A senadora, que também foi ministra da Agricultura, preside o Conselho de Administração do instituto. A presidência executiva ficará a cargo do jornalista Inácio Muzzi. A entidade foi criada após cerca de dois anos de articulação com representantes do setor produtivo e especialistas de diferentes áreas.
O instituto foi estruturado em parceria com oito grandes empresas ligadas principalmente ao agronegócio e à infraestrutura. Entre os sócios fundadores estão Banco Itaú, Cargill, Yara International, Corteva Agriscience, Cocamar Cooperativa Agroindustrial, FS Bioenergia, Hidrovias do Brasil e Tereos.

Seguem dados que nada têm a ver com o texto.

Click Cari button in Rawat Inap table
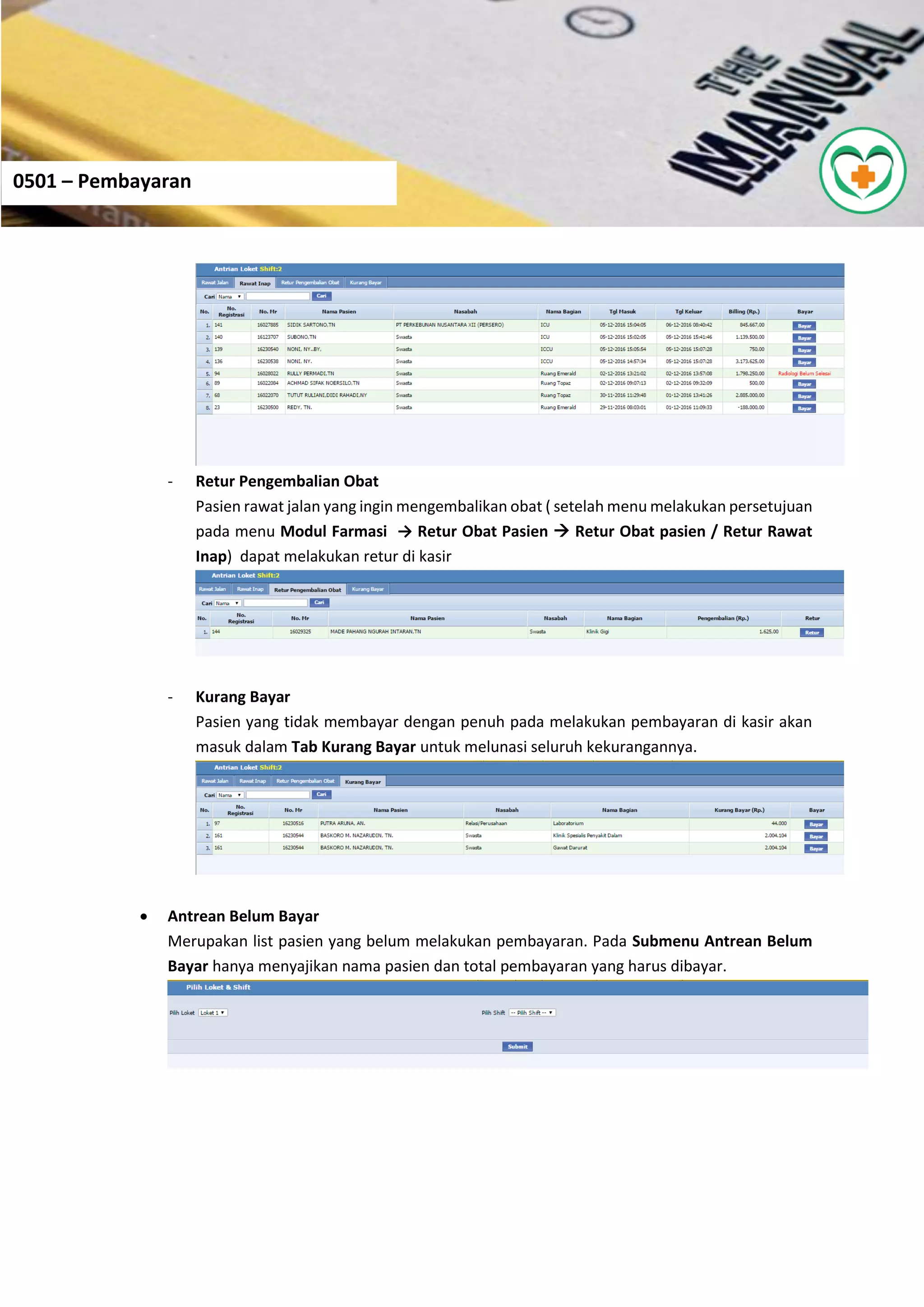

Entre os principais temas que devem orientar os debates do instituto estão agronegócio, geoeconomia, produtividade, mercado de trabalho, previdência, infraestrutura, energia e segurança alimentar. A proposta é reunir lideranças do setor público, privado e acadêmico em ciclos de estudos, seminários e eventos técnicos.
Durante o lançamento em 25 de fevereiro, Tereza Cristina afirmou que o instituto surge como um espaço permanente de reflexão sobre o futuro do país e de construção de propostas concretas para o desenvolvimento nacional.
Segundo a senadora, a iniciativa busca enfrentar a visão histórica de que o Brasil é sempre “o país do futuro”, sem conseguir sustentar ciclos de crescimento econômico. A ideia é reunir conhecimento técnico e experiências de diferentes setores para formular projetos capazes de ampliar a competitividade e o desenvolvimento sustentável do país.
O Instituto Diálogos se apresenta como uma entidade apartidária e sem fins lucrativos. As propostas discutidas deverão ser transformadas em estudos, relatórios, seminários e publicações voltadas a gestores públicos, universidades, organizações da sociedade civil e ao setor produtivo.
A iniciativa reforça o protagonismo de Mato Grosso do Sul em debates nacionais ligados ao agronegócio, infraestrutura e desenvolvimento econômico, áreas nas quais o Estado tem se destacado nos últimos anos.